_Prompt_. With the records below as your source, retype each line exactly from the top down to the line that contains "Set lift-off height", and include that line.

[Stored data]
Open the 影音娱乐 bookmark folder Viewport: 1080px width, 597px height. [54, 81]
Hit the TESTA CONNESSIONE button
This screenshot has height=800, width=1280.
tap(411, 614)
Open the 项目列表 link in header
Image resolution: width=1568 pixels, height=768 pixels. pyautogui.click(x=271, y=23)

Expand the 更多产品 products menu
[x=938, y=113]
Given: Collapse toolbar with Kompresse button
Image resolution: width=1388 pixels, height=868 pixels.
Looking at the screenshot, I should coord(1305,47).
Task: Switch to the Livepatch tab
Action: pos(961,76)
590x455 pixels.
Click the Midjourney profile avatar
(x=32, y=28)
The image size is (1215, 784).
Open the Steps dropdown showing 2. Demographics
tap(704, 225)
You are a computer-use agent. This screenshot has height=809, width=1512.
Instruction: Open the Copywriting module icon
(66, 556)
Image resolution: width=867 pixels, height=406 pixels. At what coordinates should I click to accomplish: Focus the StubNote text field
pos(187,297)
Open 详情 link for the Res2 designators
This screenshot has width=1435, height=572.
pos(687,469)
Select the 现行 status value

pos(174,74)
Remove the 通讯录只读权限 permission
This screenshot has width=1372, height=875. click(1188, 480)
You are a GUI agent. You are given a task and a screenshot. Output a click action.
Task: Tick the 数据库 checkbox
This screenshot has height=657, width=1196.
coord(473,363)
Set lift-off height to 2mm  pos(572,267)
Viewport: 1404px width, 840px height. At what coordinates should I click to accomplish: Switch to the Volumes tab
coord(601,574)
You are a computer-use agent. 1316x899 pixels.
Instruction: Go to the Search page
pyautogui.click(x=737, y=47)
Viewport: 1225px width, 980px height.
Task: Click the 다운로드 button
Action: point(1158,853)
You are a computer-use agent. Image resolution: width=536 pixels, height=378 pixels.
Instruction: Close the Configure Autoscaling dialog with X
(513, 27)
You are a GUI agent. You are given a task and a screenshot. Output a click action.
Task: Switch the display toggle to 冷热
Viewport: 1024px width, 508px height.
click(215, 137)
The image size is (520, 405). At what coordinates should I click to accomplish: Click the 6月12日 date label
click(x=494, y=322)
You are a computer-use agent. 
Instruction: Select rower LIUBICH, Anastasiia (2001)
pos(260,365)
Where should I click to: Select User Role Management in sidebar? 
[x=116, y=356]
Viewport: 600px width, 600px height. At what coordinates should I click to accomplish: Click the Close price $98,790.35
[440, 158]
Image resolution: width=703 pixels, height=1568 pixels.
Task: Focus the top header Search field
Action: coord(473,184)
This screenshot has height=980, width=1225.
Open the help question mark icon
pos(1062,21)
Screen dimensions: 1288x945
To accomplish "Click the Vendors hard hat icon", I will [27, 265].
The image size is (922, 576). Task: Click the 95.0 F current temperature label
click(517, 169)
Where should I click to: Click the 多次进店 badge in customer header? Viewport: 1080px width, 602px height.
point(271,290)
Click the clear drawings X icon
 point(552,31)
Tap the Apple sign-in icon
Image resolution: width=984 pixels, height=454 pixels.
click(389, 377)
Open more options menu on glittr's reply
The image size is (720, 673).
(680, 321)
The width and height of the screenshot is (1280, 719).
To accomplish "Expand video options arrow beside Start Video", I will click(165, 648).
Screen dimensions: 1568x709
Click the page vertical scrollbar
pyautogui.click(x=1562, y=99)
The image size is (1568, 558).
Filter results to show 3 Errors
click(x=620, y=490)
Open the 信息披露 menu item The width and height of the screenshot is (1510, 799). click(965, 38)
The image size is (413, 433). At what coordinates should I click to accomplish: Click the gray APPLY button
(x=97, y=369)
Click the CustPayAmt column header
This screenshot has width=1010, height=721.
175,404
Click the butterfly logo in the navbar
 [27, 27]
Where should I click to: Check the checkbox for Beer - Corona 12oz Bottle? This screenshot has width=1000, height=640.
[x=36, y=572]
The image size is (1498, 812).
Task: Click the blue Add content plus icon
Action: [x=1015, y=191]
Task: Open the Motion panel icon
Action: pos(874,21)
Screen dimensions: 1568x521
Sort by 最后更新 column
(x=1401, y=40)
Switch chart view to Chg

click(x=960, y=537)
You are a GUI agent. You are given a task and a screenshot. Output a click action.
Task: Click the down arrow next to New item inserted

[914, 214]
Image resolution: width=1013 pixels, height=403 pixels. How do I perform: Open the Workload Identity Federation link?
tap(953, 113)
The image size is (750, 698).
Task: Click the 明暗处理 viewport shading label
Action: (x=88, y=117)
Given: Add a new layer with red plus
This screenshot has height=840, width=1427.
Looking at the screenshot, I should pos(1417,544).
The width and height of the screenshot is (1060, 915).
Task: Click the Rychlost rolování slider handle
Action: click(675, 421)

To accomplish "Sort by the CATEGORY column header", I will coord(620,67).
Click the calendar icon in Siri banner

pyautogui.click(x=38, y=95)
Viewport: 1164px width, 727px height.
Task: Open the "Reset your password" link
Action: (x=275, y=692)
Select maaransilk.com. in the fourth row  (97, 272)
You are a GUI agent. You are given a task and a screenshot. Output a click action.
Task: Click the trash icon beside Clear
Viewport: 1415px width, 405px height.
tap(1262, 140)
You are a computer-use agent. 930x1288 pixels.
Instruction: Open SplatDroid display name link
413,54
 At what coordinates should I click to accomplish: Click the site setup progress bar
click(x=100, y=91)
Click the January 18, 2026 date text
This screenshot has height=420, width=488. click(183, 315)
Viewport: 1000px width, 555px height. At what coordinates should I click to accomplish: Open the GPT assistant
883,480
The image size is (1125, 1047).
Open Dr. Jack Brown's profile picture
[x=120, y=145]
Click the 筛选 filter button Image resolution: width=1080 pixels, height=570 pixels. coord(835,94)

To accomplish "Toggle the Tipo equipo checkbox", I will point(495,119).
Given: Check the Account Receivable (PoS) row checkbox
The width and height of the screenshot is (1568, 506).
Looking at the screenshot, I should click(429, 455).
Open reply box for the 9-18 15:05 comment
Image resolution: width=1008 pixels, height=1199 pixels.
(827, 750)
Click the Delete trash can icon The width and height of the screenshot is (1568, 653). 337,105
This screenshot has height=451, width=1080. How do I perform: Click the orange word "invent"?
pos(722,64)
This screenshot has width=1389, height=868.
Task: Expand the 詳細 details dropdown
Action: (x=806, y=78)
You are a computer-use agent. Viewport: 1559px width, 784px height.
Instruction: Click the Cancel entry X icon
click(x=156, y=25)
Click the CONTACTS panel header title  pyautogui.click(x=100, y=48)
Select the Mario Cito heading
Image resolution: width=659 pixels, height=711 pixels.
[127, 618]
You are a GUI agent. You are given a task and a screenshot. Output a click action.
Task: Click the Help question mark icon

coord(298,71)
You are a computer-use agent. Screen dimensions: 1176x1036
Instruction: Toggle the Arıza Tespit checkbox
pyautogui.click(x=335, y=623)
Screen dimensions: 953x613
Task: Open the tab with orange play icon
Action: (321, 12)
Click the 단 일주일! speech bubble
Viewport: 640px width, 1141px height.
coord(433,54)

_Reply to the exercise_.
Open the 影音娱乐 bookmark folder Viewport: 1080px width, 597px height. [54, 81]
Hit the TESTA CONNESSIONE button
This screenshot has height=800, width=1280.
tap(411, 614)
Open the 项目列表 link in header
Image resolution: width=1568 pixels, height=768 pixels. pyautogui.click(x=271, y=23)

Expand the 更多产品 products menu
[x=938, y=113]
Given: Collapse toolbar with Kompresse button
Image resolution: width=1388 pixels, height=868 pixels.
Looking at the screenshot, I should coord(1305,47).
Task: Switch to the Livepatch tab
Action: pos(961,76)
590x455 pixels.
Click the Midjourney profile avatar
(x=32, y=28)
The image size is (1215, 784).
Open the Steps dropdown showing 2. Demographics
tap(704, 225)
You are a computer-use agent. This screenshot has height=809, width=1512.
Instruction: Open the Copywriting module icon
(66, 556)
Image resolution: width=867 pixels, height=406 pixels. At what coordinates should I click to accomplish: Focus the StubNote text field
pos(187,297)
Open 详情 link for the Res2 designators
This screenshot has width=1435, height=572.
pos(687,469)
Select the 现行 status value

pos(174,74)
Remove the 通讯录只读权限 permission
This screenshot has width=1372, height=875. click(1188, 480)
You are a GUI agent. You are given a task and a screenshot. Output a click action.
Task: Tick the 数据库 checkbox
This screenshot has height=657, width=1196.
coord(473,363)
Set lift-off height to 2mm  pos(572,267)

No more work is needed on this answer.